→ **GIVEN TEXT**
● ● ● ● ● ● ●

2008-11-06

Why You Shouldn't Believe Marion Jones: Vol. 18

Story by Eric.

(This is the 18th part of a long series titled, "Why You Shouldn't Believe Marion Jones". This series depicts the life and times of a (former) woman sprinter whose lies and cover-ups about doping in sport continue even through this day.)


Eerily, muteness is the sole integer remaining from a woman named Marion Jones who had so impetuously proclaimed to the world that she had been clear of all accusatory remarks and statements made against her.

I am not going to engage in the United States Anti-Doping Agency's secret kangaroo court. I will answer questions in a public forum that will be open for the entire world to see, hear and evaluate.”[1]

Oddly enough in 2006, it was to have been through silence – a yet-to-be-named source which her legal team had not appeared to severely pursue to quash – that the curtain on Marion Jones’s act of public deception was raised. The Marion Jones drugs case was open to the entire world – whether she appreciated it or not, and questions about her performance-enhancing drugs usage began again circling faster than a tropical storm.

One year later, answers to those questions were provided, and Marion Jones was denied the credibility she had so earnestly sought in each of her previous bouts against those who had accused her.

Those questions about Marion Jones’s use and the testing of that usage in 2006 seemed better off unanswered by some, for certain persons concluded that there was a difficulty in choosing between two apparent evils: the initial “A”-sample test versus the big, bad EPO testing system, itself, which had seemingly demonstrated that it, in-and-of-itself, was a hazard to athletics health – certainly Marion Jones’s in light of what were called discrepancies between her two test results.

Most folks were to refrain from washing her hands in a forgiveness fountain near them on the issue, however, as the saying goes:

A willful fault has no excuse, and deserves no pardon.[2]

Marion Jones has – through the wilful, deliberate and calculated efforts she employed to deceive herself, her competitors, her sport and her fans – simply fallen out of grace with the public following the biggest lie told to fans in this generation.

Yet Victor Conte would like the world to forgive her following her confession to using performance-enhancing drugs.

● ● ● ● ● ● ●

→ **TASK 1**
Copy the passage of the Marion Jones article from "Story by Eric." up to and including "made against her.", word for word.
→ **TASK 2**
In the Marion Jones article, who would like the world to forgive her after her confession?
→ **TASK 3**
Carry the Marion Jones article further, picking up right after its final sentence.

[Screen-element location records]
● ● ● ● ● ● ●

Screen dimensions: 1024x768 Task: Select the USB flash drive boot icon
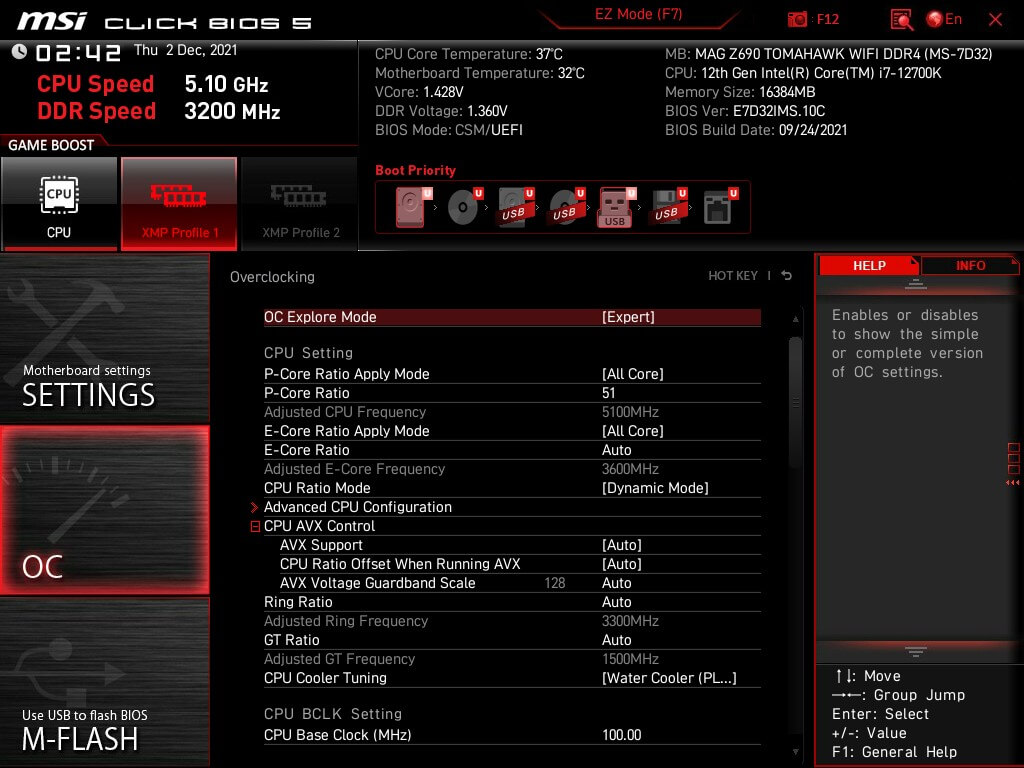tap(615, 207)
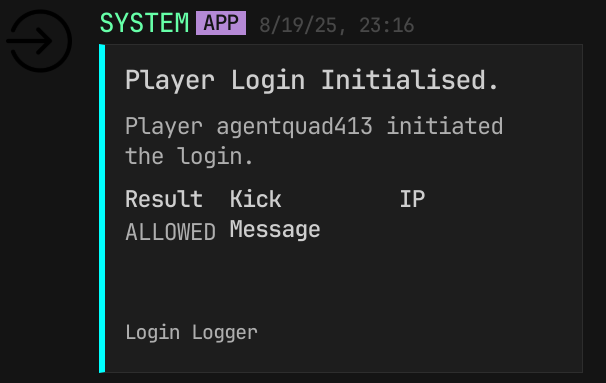Click the word Message under Kick

point(275,230)

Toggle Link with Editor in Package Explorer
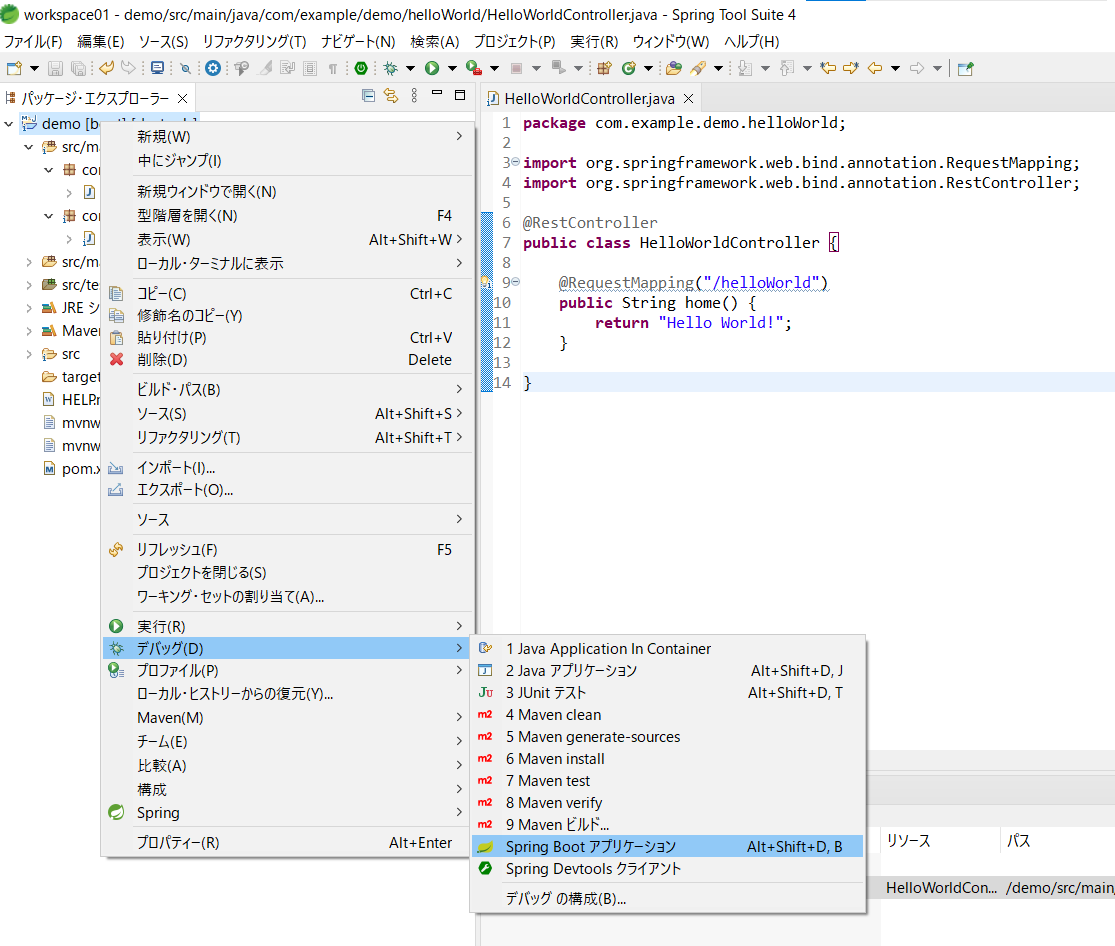pos(391,94)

● ● ● ● ● ● ●

→ **ANSWER 1**
Story by Eric.

(This is the 18th part of a long series titled, "Why You Shouldn't Believe Marion Jones". This series depicts the life and times of a (former) woman sprinter whose lies and cover-ups about doping in sport continue even through this day.)


Eerily, muteness is the sole integer remaining from a woman named Marion Jones who had so impetuously proclaimed to the world that she had been clear of all accusatory remarks and statements made against her.

→ **ANSWER 2**
Victor Conte

→ **ANSWER 3**
Is Marion Jones a bad person?” Victor Conte Jr., the brains behind Balco, said last night in an interview by telephone. “No. Marion made mistakes. The pain and suffering she is about to endure in public is going to be devastating to her.[3]

Facing the greatest assault to her credibility as a bearer of truth when she discussed with Robin Roberts the question of the “B”-sample, Marion Jones would have faced the utmost of objections by a prosecuting attorney had she made the same statement in a court of law. In an effort to jog your memory, let’s look at what Marion Jones stated.

Robin Roberts: “So let me point-blank ask you again: Marion, have you ever, ever taken any type of sports performance-enhancing drug?”

Marion Jones: “Um...I have always said – and I will continue to say – that I believe in a drug-free sport, I have never ever taken a performance-enhancing drug, and I’m just quite pleased...happy...ecstatic – any adjective to describe how I feel right now in terms of the fact that um, this “B”-sample proved that, um, that I have never taken a drug, and that I haven’t taken a drug. And I hope really, Robin that this whole situation with me is used as a catalyst – a catalyst for more research in testing, a catalyst for better confidentiality samples and just to protect the athletes.”

Marion Jones treated limited evidence provided in the form of a “B”-sample test (which undeniably was charted following a positive “A”-sample test which, in the eye of the experts reviewing the information, was true and accurate to the best of their knowledge and practical experiences – with no uncertainty to the matter) as though the “B”-sample test were admissible for all purposes, namely that the evidence which was admitted for WADA’s review to serve only a limited purpose – to provide her a reprieve from one test at one specific time – was used by Marion Jones specifically as probative evidence to be used by and for her specifically without limitation.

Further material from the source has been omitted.